Il professore mi raccontò allora che Gunnar era in realtà un “draugr”, parola con la quale nelle saghe islandesi veniva indicato il revenant, il non morto, una sorta di equivalente del vampiro europeo. Gunnar non era altri che Glam, il guardiano che venne assunto da un possidente di nome Torhall per badare alle sue greggi di pecore. Queste notizie le ricaviamo dalla Saga di Grettir, dell’XI secolo, che compariva in una voluminosa raccolta nella biblioteca del professore. Glam accettò l’incarico ma durante la notte di Natale venne assalito dallo spirito maligno (il “meinvaettr”) e si trasformò in vampiro; da qual momento passava le sue notti a saltare sui tetti delle case terrorizzando gli abitanti del paese. Venne alfine ucciso dall’eroe Grettir, il quale gli tagliò la testa che venne gettata nel sepolcro insieme al suo corpo. Di più la saga non dice, ma probabilmente Nosferatu aveva trovato il modo di farlo resuscitare perennemente come un “non morto”.
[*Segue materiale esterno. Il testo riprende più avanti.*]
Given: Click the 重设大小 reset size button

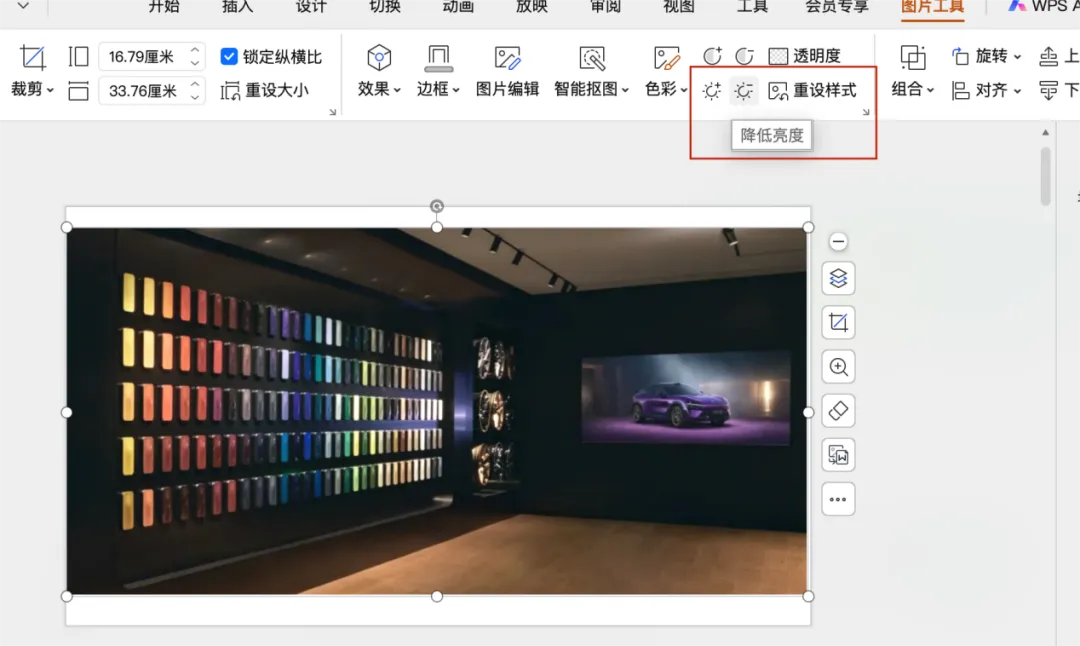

“Non kredete, caro Fan Stratten, ke sia belissimo traskorere le infinite nocti islandesi a diskutere con me di lecteratura e di scientie filosoffike e a legere i miei libri antiki? Avrete anke la posibilità di legere il Satyricon nela sua intereza, opera ke nesuno ha mai lecto da epoca di Nerone imperattore”, disse in un sussurro Nosferatusson. No, non credevo che fosse una cosa bellissima; l’unico mio desiderio era tornarmene a casa sano e salvo e sfuggire alle grinfie dei due feroci vampiri. Ma mentre stavo per varcare la soglia della biblioteca e dirigermi alla porta d’ingresso, Gunnar e il professore mi furono addosso e mi morsero sul collo trasformandomi per sempre in un vampiro immortale, destinato a trascorrere la sua intera esistenza nelle tenebre più oscure.

Francesca Fiorentin e gvs

(Le notizie relative alla saga islandese di Grettir sono ricavate da T. Braccini, Prima di Dracula. Archeologia del vampiro, Il Mulino, Bologna, 2011, pp. 57-61).